When Lee Tucker was a kid, he had an unlimited supply of paper. His dad worked for a company that periodically re-designed all of its business forms. When the new ones came in, the old ones, which were blank on the back, went out. So Tucker did what any other kid may do – he drew on them.
Those are the humble beginnings of a man who is now known as the “grandfather” of the French Quarter artists. New Orleans locals and visitors have seen Tucker’s artwork on the fences along Jackson Square for decades, and he’s acted as a guiding light for other artists who set up in the area.
He’s a French Quarter fixture, so much so that many think he’s always been here. But as a St. Louis native, it wasn’t until 1972, with a military tour of Vietnam and an art degree under his belt, that he first painted in New Orleans.
“I was doing pastel portraits in St.
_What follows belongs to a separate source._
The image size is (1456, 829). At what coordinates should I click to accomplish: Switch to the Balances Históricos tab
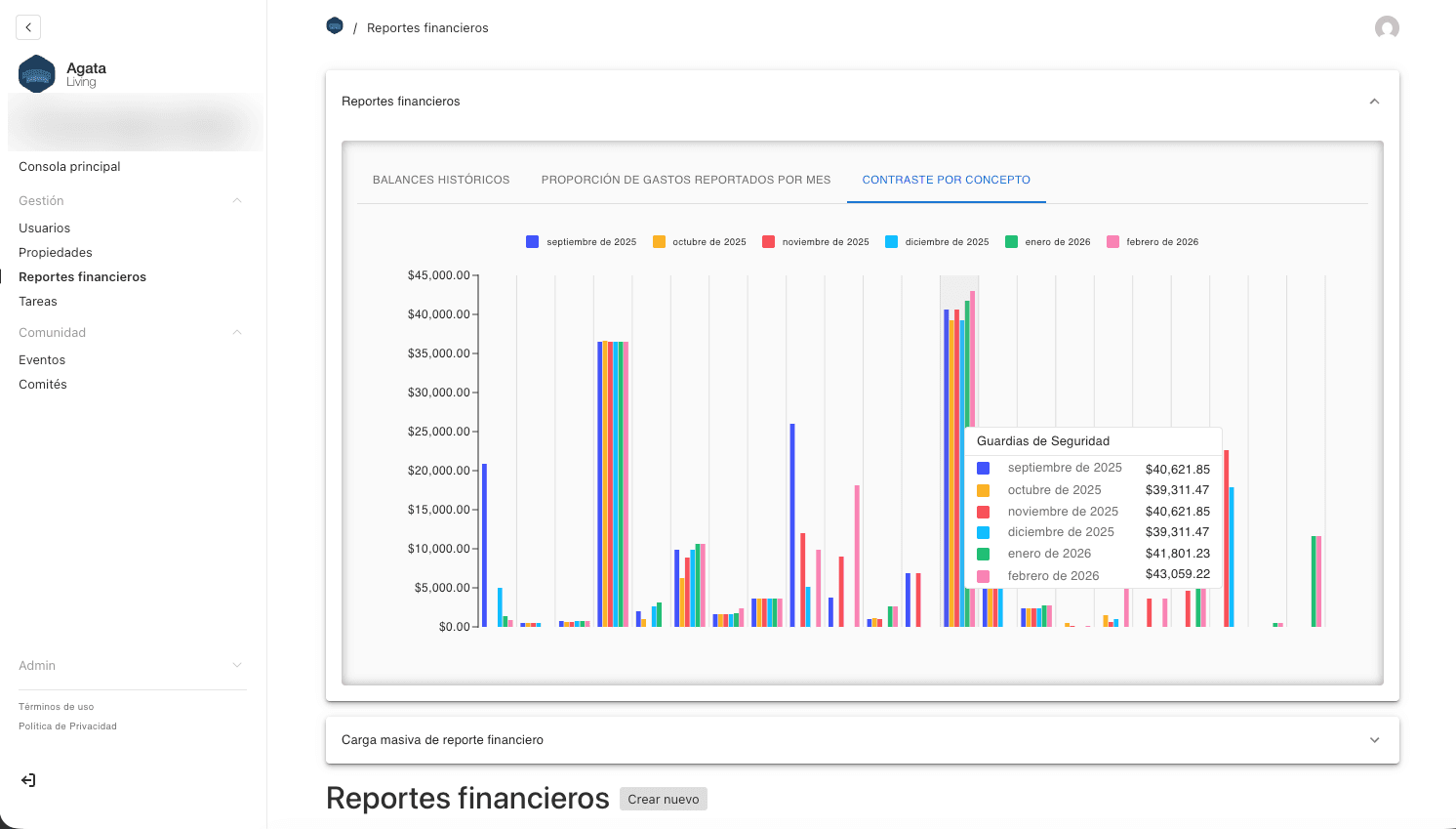[440, 180]
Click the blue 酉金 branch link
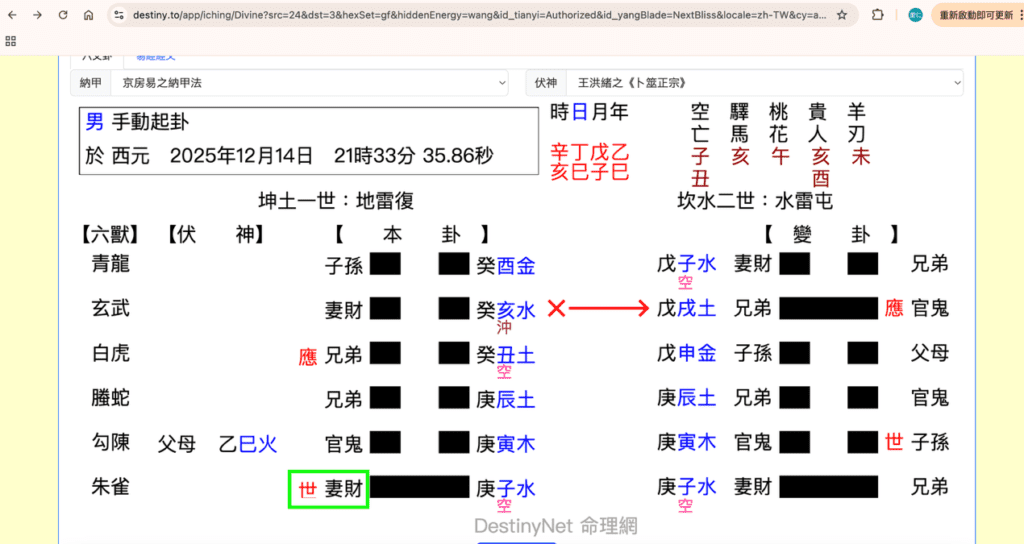Screen dimensions: 1024x544 (516, 265)
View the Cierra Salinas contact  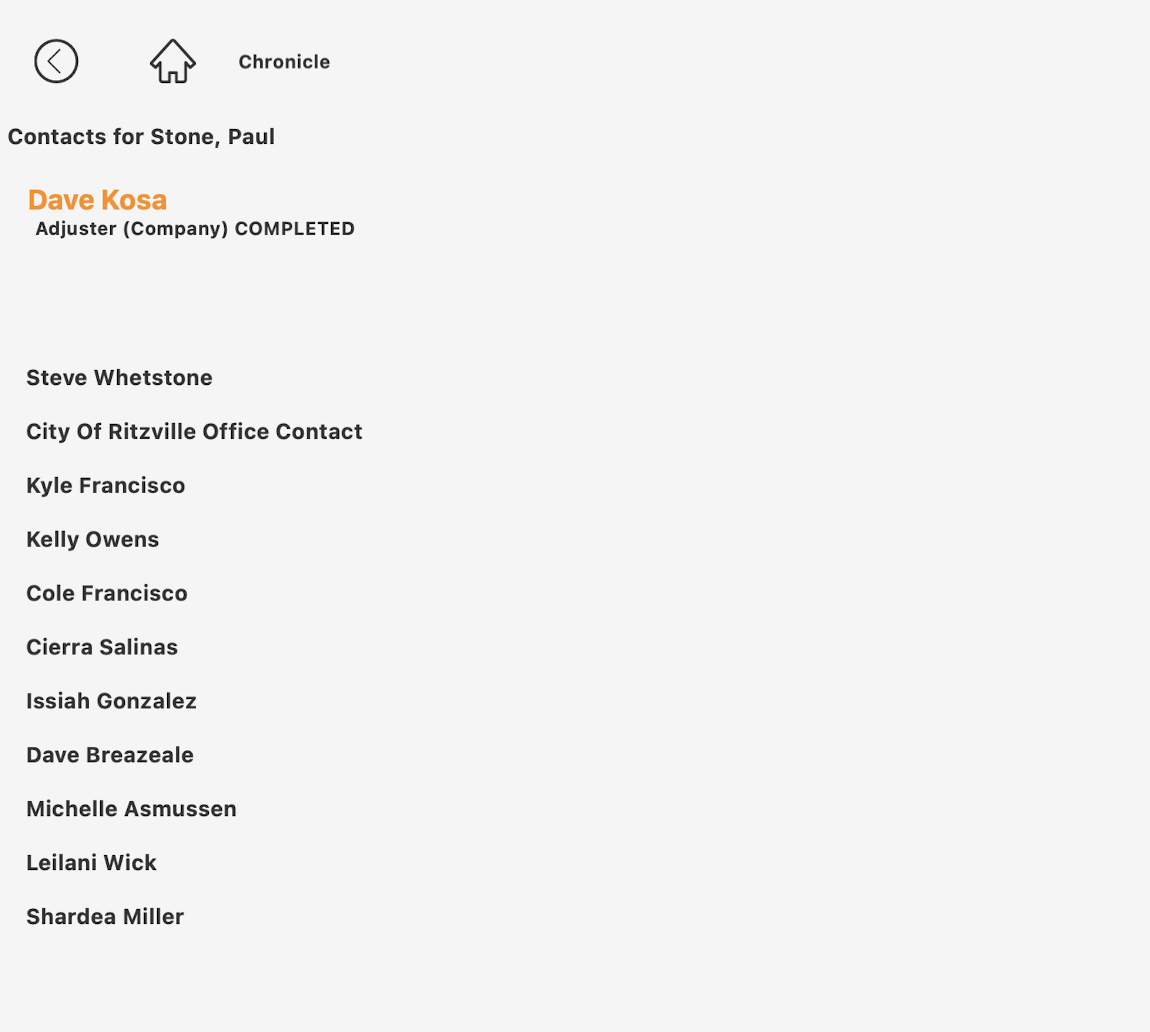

Louis, and I had been [in New Orleans] as a tourist,” Tucker said. “I knew they had a lot of good portrait artists down here at the time. We had a lot more at that time then we do now. We had a lot more traditional painters, portrait artists.”
As a boy, Tucker loved drawing cars. He even tried to enter an annual contest Fisher Body (the company that designed cars for General Motors) sponsored for car designs. He was never pleased with any of the designs enough to actually submit one, but it did spark a passion that would he would carry with him through life.
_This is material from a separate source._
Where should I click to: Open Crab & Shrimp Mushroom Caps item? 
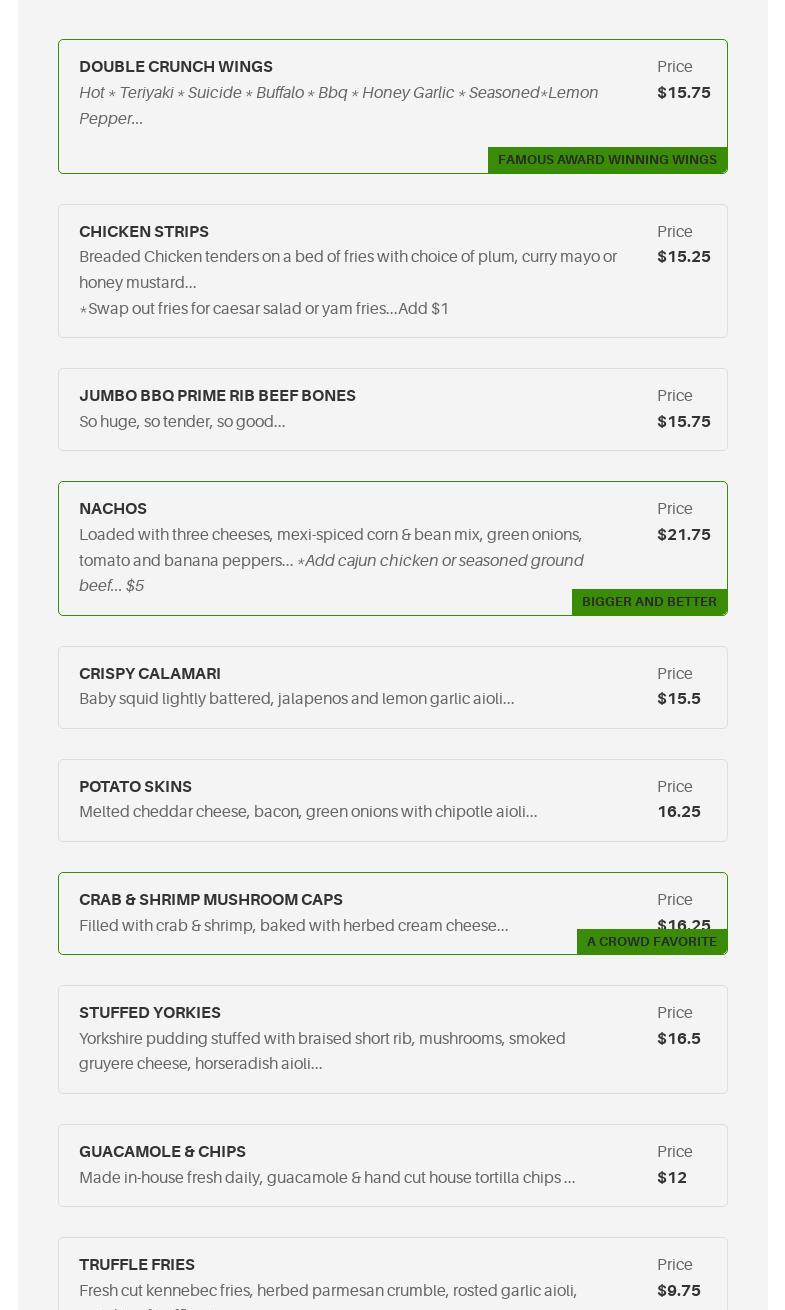tap(392, 913)
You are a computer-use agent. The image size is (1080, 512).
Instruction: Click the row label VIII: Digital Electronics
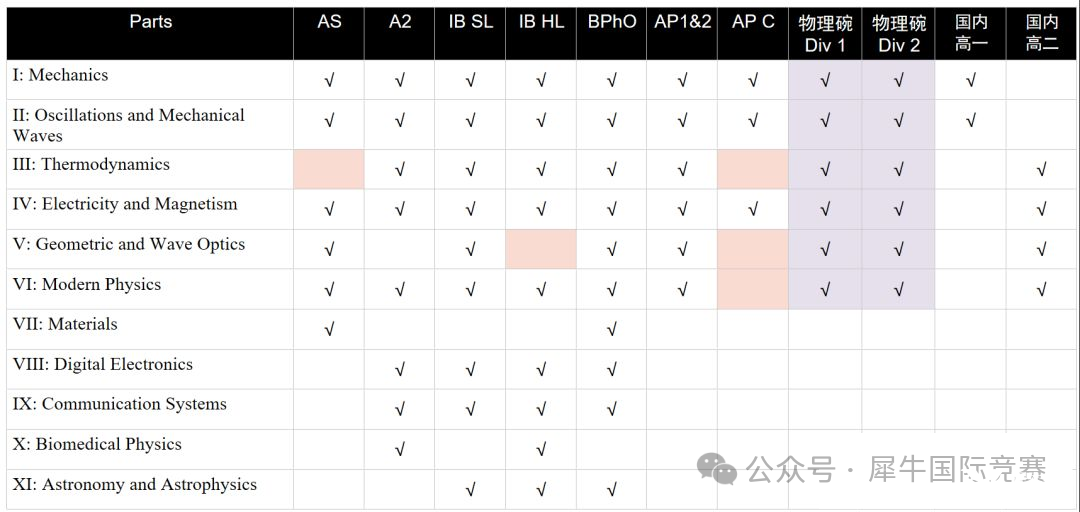[x=103, y=365]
After taking art classes in high school for three years, Tucker majored in art in college, and eventually joined the Air Force, which sent him to Vietnam. After he came back, he finished his degree work in Missouri, moved back to St. Louis and it wasn’t long before he took his art to New Orleans.
“I was doing $5 portraits, and then I eventually began doing color portraits,” Tucker said. I did that for about 5 years. I gradually went into doing street scenes because the thing with the portraits is that you could sit out here all day and if you don’t have any business, that day is gone. So if I didn’t have anyone to sit down and do a portrait, I’d do a little street scene, so at least I accomplished something.”
Over the years, Tucker has been a fierce advocate for quality artwork sold on and near Jackson Square. Artists must be licensed to set up around the square, and the city has an ordnance against selling prints. Unfortunately, according to Tucker, the ordnance isn’t enforced.
“The city doesn’t do much enforcement at all,” he said. “They have a lot of people out here selling sort of craft items now, and prints. When you see people selling prints, you don’t know if the person selling the prints actually did the work or not. People buy this stuff thinking that they’re getting something original, but they’re not.”
That hasn't deterred Tucker, and artists like him, from selling their original work, though. To this day, if the sun is shining, you can find Tucker under a tree on Jackson Square working on his latest street scene.
“One of the old timers when I first came here told me: ‘There’s two things you can do with your day: You can make money or you can collect money,’” he said. “The work you do is how much you make. The work you do is how much you collect.”
He also has a little advice for anyone hoping to follow in his footsteps: Use good materials, don’t put your hand on the paper when you’re drawing, and most importantly, “Draw. It doesn’t matter what. Draw every day.”